Der Aufbau
- Vindikationslage festgestellt → S-5.01 — ohne sie greift keine Sperre
- Reichweite der Sperre, § 993 I Hs. 2 BGB — der redliche unverklagte Besitzer ist „im Übrigen weder zur Herausgabe von Nutzungen noch zum Schadensersatz verpflichtet“; gesperrt sind die §§ 823 ff. BGB, die Eingriffskondiktion (§ 812 I 1 Alt. 2 BGB), § 951 BGB und die Geschäftsführung ohne Auftrag
- Die Tore in der Sperre
- § 823 I BGB gegen den bloß bösgläubigen Besitzer
- Ansprüche, welche die Sperre nicht berührt — § 816 I 1 BGB und § 816 I 2 BGB, weil sie sich gegen den Verfügenden und nicht gegen den Besitzer als Besitzer richten · § 812 I 1 Alt. 1 BGB · § 1004 I BGB, jedoch nicht auf Beseitigung des Verwendungsergebnisses gegenüber dem gutgläubigen unverklagten Besitzer
- Erstreckung auf vindikationsähnliche Lagen — das Verhältnis zwischen dem dinglich Vorkaufsberechtigten und dem Zwischenerwerber sowie zwischen Nacherbe und Erbschaftsbesitzer wird nach §§ 987 ff., 994 ff.
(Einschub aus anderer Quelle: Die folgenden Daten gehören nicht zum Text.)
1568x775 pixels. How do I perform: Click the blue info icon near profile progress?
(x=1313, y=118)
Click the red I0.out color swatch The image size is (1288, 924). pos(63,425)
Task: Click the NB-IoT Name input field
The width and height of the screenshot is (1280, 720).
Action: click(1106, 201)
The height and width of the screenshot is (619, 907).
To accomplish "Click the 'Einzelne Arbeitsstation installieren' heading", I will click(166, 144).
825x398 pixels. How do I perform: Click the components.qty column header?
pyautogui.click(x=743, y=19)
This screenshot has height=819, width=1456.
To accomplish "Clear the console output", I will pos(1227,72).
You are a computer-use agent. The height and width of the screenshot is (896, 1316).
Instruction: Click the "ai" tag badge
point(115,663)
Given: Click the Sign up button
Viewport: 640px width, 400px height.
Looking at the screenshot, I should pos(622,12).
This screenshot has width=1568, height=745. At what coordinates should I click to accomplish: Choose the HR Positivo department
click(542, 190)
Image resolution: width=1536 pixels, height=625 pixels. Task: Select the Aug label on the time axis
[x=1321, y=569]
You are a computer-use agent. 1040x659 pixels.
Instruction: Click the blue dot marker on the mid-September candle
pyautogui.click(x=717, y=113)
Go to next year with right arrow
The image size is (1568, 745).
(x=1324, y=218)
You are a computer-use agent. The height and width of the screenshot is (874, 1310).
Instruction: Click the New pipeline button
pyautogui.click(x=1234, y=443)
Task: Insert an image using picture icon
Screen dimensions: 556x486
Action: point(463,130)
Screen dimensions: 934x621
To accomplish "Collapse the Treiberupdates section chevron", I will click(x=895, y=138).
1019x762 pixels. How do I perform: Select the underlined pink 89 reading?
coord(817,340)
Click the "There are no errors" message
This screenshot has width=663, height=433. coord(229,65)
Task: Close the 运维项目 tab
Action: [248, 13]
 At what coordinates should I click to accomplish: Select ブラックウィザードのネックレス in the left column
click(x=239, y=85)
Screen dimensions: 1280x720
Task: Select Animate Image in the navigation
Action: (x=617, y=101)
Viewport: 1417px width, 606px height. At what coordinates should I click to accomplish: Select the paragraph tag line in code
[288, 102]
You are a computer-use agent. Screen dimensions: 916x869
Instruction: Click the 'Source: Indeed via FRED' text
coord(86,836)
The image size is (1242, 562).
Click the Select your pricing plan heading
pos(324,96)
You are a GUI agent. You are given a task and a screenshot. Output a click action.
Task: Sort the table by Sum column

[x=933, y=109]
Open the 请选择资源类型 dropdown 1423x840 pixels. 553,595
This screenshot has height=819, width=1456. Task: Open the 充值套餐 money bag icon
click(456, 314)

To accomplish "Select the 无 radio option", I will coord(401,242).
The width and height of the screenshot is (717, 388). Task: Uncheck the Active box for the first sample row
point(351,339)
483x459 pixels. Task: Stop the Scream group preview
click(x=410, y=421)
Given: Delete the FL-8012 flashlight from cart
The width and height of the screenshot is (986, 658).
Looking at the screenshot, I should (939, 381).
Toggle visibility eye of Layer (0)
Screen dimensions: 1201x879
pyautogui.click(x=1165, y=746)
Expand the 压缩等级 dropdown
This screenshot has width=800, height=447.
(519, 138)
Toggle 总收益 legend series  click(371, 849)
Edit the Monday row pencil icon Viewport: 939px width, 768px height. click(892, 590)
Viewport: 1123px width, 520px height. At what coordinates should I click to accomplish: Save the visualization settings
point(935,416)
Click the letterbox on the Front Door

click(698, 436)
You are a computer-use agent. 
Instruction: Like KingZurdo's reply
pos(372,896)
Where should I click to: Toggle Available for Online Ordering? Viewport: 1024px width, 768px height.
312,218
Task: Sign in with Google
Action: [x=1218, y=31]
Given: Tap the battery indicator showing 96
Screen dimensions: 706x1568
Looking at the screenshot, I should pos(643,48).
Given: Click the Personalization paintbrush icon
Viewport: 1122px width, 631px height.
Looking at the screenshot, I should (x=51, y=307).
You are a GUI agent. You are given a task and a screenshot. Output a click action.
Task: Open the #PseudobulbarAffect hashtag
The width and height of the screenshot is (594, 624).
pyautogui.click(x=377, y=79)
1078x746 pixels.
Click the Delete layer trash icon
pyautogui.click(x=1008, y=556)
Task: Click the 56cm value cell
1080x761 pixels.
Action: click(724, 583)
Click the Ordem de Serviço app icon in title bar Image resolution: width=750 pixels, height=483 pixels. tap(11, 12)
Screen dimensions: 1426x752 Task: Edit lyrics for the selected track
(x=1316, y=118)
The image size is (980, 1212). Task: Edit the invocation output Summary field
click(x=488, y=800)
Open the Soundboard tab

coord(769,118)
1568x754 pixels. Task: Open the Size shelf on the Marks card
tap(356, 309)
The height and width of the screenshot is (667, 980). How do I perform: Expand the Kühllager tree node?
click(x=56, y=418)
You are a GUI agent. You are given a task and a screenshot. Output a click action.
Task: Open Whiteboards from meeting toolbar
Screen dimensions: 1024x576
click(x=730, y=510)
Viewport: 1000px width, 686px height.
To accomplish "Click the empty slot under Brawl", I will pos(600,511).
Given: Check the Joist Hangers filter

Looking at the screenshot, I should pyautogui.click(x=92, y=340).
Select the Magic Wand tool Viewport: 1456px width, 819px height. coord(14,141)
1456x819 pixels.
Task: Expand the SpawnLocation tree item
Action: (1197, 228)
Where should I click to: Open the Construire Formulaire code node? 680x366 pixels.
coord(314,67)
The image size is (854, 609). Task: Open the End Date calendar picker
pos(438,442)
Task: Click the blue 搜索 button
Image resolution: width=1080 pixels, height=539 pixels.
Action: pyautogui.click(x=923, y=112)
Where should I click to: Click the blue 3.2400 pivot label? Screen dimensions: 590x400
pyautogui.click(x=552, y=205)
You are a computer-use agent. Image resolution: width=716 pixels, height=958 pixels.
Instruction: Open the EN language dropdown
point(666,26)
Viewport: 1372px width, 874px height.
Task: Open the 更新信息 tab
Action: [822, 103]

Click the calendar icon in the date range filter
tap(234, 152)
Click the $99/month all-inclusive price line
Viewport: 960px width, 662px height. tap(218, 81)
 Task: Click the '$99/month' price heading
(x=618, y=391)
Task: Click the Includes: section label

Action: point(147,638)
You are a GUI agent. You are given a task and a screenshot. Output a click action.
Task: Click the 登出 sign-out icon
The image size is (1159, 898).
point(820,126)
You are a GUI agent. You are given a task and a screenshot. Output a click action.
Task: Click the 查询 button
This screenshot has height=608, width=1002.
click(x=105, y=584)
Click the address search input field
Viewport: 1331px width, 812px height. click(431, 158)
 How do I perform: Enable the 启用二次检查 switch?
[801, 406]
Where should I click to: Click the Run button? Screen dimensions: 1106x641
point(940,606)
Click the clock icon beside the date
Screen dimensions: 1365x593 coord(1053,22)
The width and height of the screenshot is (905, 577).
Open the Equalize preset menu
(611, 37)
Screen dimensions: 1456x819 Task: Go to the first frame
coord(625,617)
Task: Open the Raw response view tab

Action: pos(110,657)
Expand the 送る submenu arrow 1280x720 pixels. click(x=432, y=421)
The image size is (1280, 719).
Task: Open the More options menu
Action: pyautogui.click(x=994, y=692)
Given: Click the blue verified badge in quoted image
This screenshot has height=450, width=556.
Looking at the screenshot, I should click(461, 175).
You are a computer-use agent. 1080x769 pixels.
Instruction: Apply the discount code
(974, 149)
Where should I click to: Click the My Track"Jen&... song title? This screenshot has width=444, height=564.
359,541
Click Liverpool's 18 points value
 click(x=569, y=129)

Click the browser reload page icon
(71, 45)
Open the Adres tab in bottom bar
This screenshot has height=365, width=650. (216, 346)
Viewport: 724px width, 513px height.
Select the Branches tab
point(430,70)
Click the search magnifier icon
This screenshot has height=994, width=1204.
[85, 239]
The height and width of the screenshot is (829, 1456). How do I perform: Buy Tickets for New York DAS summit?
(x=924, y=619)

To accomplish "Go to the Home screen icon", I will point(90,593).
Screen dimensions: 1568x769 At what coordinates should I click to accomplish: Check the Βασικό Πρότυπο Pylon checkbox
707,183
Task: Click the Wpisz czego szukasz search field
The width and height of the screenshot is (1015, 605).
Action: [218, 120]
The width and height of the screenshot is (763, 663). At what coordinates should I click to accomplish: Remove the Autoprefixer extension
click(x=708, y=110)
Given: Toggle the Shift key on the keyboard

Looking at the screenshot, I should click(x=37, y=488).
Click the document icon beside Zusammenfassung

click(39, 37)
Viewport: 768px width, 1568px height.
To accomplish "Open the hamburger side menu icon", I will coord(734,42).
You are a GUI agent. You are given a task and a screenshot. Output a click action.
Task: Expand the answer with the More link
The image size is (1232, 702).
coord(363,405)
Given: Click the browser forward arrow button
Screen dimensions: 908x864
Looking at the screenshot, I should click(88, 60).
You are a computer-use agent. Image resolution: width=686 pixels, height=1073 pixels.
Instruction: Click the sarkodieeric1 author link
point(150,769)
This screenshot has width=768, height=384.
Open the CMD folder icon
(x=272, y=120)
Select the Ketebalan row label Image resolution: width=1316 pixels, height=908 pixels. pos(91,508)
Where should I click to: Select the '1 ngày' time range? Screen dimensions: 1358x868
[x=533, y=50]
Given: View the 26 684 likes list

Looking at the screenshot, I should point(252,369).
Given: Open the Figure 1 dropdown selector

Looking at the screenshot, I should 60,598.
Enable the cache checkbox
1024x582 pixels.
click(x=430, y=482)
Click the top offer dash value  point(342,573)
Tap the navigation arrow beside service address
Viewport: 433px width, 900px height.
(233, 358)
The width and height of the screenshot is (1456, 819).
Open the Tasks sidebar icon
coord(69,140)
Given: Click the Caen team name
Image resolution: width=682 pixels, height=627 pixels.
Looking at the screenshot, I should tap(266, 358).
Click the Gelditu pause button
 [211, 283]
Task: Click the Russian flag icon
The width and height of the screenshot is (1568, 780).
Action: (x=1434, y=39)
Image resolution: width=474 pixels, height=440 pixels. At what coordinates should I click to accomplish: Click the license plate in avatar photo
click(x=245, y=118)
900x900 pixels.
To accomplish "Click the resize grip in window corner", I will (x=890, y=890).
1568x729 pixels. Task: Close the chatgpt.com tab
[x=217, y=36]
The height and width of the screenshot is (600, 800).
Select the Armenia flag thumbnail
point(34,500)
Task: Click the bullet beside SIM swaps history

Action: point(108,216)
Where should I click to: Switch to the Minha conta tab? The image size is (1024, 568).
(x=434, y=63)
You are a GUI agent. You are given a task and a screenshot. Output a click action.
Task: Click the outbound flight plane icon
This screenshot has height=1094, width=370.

BGB analog behandelt
7 Hauptpunkte
Warum die Punkte so stehen
der Grund für die Reihenfolge — damit du sie nicht auswendig lernst
Die Tore in der Sperre · die Weiche: Welches Tor steht offen?
- § 992 BGB: der Besitz ist durch verbotene Eigenmacht oder eine Straftat erlangt — dann das ganze Deliktsrecht einschließlich §§ 848, 849 BGB
- Fremdbesitzerexzess: die Handlung liegt außerhalb des vermeintlichen Besitzrechts — § 823 I BGB unmittelbar
- Leistungskondiktion: der Besitzer hat die Sache durch Leistung des Eigentümers erlangt — § 812 I 1 Alt. 1 BGB, weil die §§ 987 ff. BGB nur das gesetzliche Verhältnis ordnen
- § 991 II BGB: der gutgläubige Besitzer haftet, soweit er dem mittelbaren Besitzer verantwortlich ist
Durchwirkung: Steht kein Tor offen, scheitert der geprüfte Anspruch erst am Ende an § 993 I Hs. 2 BGB — die Sperre wird nicht vorweggenommen, sondern nach vollständiger Prüfung gezogen.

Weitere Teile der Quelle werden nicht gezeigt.